Document passage
# Wrapping up the apprenticeship!



## zigger215 (May 17, 2012)

So, I'm a mere few hrs away from being able to test...and the closer I get, the more I'm starting to feel like a first year again....these nerves are killing me! I've had a ton of great journeymen, it's going to be a challenge living up to that, advice anyone?


----------



## HARRY304E (Sep 15, 2010)

zigger215 said:


> So, I'm a mere few hrs away from being able to test...and the closer I get, the more I'm starting to feel like a first year again....these nerves are killing me! I've had a ton of great journeymen, it's going to be a challenge living up to that, advice anyone?


Yup you will feel like a first year guy again ,but that will not last long but when you all of a sudden become a journeyman ,*YOU *become the man with the answers :laughing: and at first the nerves will get to if you let them.

Congratulations and good luck on the test..:thumbup:


----------



## union347sparky (Feb 29, 2012)

Supplied material
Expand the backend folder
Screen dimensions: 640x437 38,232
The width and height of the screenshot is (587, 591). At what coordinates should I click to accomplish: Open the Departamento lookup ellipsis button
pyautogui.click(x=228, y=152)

Requirements
**A.** In the apprenticeship forum thread, how far is zigger215 from being able to test?
**B.** Carry the forum thread about finishing an apprenticeship on past its last line.

Task results
**A.** Only a few hours away.

**B.**
There is an old saying. "Nothing smarter than a fifth year apprentice and nothing dumber than a first year journeyman." it's not that you're any dumber, its that expectations change for you. It's a tough adjustment especially if you get on a service van. My only advice is to relax and keep your mind open to learning new things. We have all been there and got through it. Good luck.


----------



## brian john (Mar 11, 2007)

I never gave it much of a thought I was put in a truck at 2.5 years and told to go to work, at 5 years you should be shinning the electrons off insulators without a thought.


----------



## zigger215 (May 17, 2012)

Well I don't know what kind of apprenticeship you went through but I'm union, that **** is highly illegal and is not acceptable, an apprentice isn't licensed.....


----------



## Surge03 (Sep 23, 2012)

zigger215 said:


> So, I'm a mere few hrs away from being able to test...and the closer I get, the more I'm starting to feel like a first year again....these nerves are killing me! I've had a ton of great journeymen, it's going to be a challenge living up to that, advice anyone?


Congrats


----------



## Celtic (Nov 19, 2007)

zigger215 said:


> Well I don't know what kind of apprenticeship you went through but I'm union, that **** is highly illegal and is not acceptable, an apprentice isn't licensed.....


Its not a requirement in many States.


----------



## Surge03 (Sep 23, 2012)

zigger215 said:


> Well I don't know what kind of apprenticeship you went through but I'm union, that **** is highly illegal and is not acceptable, an apprentice isn't licensed.....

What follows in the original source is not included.